This is an 11 year old female neutered Chihuahua who presented with an acute onset cough. No coughing prior to this episode was noted. She woke up at 11pm, started coughing and had worsened over the past 3-4 hours. Hacking/gagging cough, occasionally honking component. No fever. Tachycardic on exam, but no tachypnoea or respiratory effort. No medications given prior to radiographs
Scroll down for radiographs
Right lateral thorax
Left lateral thorax
The caudal thoracic oesophagus is moderately dilated (teal arrows) and contains a large oblong soft tissue opacity (orange arrows) that contains formed margins. This soft tissue oesophageal luminal focus is causing marked compression of the carina and mainstem bronchi (pink arrow). The cardiovascular structures and cranial mediastinum are normal.
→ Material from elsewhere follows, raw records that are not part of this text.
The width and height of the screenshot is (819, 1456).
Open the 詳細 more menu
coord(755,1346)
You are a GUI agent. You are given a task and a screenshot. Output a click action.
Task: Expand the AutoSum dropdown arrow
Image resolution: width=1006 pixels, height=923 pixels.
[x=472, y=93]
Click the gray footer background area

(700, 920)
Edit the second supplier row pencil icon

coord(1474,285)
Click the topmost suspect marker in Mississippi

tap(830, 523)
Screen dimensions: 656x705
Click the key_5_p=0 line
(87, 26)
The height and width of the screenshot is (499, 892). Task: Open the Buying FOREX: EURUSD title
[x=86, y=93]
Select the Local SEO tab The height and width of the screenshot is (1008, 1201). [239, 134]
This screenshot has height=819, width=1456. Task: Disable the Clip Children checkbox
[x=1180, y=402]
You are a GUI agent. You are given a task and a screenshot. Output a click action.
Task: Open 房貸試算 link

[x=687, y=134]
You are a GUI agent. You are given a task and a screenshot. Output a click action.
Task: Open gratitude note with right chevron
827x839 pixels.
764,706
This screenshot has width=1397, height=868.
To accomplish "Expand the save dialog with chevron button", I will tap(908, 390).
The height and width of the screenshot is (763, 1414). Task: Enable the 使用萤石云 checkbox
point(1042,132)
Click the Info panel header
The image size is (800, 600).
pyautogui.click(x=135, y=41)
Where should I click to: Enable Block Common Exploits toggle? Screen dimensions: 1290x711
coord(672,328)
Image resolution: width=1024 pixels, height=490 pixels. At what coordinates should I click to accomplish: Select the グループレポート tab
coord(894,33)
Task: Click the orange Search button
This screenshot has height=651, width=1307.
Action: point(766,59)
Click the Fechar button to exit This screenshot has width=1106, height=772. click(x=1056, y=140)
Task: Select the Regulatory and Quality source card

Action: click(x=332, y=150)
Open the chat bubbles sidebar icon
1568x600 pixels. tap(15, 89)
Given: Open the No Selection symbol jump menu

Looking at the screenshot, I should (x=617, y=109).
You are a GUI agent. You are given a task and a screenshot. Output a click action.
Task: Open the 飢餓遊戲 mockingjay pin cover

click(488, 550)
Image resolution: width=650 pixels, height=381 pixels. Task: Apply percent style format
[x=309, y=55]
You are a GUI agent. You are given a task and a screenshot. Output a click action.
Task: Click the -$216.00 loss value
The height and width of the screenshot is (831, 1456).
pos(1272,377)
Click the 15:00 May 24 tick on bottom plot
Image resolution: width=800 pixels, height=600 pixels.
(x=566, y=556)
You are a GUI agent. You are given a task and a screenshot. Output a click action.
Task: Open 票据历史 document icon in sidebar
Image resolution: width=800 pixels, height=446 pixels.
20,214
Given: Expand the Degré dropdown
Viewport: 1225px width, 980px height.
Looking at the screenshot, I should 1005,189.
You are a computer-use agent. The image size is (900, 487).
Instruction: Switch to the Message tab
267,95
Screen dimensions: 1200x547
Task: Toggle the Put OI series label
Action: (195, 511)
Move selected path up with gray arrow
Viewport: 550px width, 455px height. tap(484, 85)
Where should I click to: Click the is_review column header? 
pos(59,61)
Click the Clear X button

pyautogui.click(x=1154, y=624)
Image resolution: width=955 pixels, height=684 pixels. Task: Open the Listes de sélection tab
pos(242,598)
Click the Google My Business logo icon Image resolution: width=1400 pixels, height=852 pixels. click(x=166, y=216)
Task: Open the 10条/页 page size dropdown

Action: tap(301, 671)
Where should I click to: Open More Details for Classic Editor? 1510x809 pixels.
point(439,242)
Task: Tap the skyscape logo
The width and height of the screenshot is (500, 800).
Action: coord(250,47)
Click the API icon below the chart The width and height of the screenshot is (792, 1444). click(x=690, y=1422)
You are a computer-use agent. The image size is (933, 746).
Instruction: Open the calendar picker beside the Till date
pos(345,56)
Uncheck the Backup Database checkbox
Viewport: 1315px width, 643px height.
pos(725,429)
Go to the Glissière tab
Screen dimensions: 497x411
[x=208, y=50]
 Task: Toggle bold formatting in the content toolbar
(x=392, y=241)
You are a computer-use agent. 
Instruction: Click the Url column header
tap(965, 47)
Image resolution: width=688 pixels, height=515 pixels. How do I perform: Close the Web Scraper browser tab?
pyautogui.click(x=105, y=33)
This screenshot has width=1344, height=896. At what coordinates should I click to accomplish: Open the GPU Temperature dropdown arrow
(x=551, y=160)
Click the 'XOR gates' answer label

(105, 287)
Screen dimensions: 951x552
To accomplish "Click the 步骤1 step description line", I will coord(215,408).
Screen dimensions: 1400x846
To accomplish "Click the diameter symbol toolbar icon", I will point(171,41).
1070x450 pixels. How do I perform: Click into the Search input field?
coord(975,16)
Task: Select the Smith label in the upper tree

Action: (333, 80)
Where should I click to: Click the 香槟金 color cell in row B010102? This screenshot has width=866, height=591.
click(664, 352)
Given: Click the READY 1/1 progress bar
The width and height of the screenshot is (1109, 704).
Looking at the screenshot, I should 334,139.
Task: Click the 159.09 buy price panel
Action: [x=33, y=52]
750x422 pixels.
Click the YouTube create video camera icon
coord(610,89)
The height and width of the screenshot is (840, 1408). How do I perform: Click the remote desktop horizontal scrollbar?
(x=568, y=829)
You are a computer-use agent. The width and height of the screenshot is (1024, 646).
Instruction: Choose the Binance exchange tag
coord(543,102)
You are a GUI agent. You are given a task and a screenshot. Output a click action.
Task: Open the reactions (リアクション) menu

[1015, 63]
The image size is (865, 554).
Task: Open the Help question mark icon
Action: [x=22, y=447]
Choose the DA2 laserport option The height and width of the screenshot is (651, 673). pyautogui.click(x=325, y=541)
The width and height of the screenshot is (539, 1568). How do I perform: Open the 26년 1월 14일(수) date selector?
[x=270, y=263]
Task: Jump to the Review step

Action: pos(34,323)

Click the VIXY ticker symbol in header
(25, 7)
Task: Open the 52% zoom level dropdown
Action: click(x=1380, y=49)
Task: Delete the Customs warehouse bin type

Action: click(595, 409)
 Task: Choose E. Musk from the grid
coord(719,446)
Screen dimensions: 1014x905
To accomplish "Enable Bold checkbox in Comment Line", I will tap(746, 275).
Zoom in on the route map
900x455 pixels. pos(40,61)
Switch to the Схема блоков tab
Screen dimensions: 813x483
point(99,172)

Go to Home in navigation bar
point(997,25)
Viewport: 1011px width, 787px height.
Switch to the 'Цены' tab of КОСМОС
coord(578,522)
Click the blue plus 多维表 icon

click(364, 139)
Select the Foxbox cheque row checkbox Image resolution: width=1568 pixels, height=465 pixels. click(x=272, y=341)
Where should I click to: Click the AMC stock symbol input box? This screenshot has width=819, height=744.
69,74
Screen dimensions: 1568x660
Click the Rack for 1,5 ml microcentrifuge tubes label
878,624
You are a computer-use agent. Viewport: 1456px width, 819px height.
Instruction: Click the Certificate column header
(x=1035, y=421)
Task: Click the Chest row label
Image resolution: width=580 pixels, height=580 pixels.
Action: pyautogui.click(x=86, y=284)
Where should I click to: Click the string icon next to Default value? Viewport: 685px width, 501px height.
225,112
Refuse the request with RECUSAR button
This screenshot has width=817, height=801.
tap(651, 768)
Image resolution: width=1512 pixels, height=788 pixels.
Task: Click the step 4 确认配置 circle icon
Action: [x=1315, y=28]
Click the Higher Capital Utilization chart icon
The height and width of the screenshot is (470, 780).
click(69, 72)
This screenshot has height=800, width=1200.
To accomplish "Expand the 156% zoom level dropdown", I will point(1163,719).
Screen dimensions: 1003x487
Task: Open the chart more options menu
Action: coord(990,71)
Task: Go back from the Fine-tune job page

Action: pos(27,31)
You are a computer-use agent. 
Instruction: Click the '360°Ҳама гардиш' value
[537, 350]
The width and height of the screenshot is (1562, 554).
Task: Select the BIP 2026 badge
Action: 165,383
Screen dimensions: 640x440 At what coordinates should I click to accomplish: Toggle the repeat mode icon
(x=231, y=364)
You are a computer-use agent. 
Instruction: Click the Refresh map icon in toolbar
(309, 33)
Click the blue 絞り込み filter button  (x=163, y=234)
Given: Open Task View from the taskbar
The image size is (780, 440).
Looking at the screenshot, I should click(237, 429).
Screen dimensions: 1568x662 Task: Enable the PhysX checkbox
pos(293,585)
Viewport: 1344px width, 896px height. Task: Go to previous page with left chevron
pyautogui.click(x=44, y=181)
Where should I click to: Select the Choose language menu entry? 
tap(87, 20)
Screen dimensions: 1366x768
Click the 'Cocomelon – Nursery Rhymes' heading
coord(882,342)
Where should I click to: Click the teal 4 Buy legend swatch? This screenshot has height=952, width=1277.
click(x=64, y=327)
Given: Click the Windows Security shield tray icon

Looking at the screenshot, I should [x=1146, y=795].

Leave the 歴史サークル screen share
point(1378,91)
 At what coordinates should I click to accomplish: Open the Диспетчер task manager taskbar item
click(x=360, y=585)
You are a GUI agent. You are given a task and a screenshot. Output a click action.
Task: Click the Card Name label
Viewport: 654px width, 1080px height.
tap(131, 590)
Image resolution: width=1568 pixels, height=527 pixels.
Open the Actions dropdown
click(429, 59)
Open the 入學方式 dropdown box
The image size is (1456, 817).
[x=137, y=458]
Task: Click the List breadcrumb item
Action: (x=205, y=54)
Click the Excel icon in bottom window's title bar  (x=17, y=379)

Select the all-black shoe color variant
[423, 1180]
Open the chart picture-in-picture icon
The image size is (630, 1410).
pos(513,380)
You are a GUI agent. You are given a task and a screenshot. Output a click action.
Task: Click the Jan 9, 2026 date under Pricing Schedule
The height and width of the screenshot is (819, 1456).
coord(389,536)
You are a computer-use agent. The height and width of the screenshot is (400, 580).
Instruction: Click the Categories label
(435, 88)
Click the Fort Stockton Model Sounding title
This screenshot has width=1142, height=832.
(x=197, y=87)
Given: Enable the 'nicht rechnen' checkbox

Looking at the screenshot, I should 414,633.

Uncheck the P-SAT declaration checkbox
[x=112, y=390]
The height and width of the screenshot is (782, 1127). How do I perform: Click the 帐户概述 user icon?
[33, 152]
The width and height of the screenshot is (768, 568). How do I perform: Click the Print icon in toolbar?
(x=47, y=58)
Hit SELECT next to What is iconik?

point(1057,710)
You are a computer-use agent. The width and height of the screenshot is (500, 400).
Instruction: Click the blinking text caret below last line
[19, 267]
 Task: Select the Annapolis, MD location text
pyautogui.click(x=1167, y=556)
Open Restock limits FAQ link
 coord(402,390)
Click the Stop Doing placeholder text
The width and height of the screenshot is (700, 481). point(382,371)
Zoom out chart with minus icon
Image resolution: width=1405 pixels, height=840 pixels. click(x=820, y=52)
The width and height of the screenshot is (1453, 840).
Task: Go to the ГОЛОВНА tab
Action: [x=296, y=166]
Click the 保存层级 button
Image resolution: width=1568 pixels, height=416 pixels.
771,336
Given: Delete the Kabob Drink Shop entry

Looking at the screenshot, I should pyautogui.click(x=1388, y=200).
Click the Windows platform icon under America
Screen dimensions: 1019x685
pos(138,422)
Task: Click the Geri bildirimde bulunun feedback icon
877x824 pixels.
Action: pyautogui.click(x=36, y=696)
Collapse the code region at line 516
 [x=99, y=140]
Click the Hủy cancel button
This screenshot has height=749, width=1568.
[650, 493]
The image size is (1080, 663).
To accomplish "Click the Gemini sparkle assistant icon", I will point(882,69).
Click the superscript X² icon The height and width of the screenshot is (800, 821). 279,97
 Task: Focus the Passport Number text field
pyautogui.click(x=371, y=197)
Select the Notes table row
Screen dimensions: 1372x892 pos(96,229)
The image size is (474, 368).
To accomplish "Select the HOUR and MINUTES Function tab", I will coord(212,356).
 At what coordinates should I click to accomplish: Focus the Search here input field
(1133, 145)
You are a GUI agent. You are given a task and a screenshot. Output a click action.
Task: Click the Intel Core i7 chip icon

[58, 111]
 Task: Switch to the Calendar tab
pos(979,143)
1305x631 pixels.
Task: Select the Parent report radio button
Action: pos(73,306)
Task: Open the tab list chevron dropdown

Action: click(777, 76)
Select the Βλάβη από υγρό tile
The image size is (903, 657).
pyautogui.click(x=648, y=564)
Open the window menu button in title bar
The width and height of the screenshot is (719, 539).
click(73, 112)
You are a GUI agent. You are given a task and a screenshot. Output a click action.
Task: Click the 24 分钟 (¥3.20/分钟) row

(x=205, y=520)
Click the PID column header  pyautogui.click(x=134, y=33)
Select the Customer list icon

On a VD, a focal mild alveolar pattern is present within the right cranial lung lobe (red arrows) however, this is not seen on the other VD or the left lateral. The thoracic spine, ribs and visible abdomen are normal.
1. Thoracic oesophageal foreign body that is causing marked compression of the carina and mainstem bronchi.
2. Focal right cranial lung lobe pulmonary atelectasis.
The oesophageal foreign body is the cause of the clinical signs. Oesophagoscopy is recommended at this time.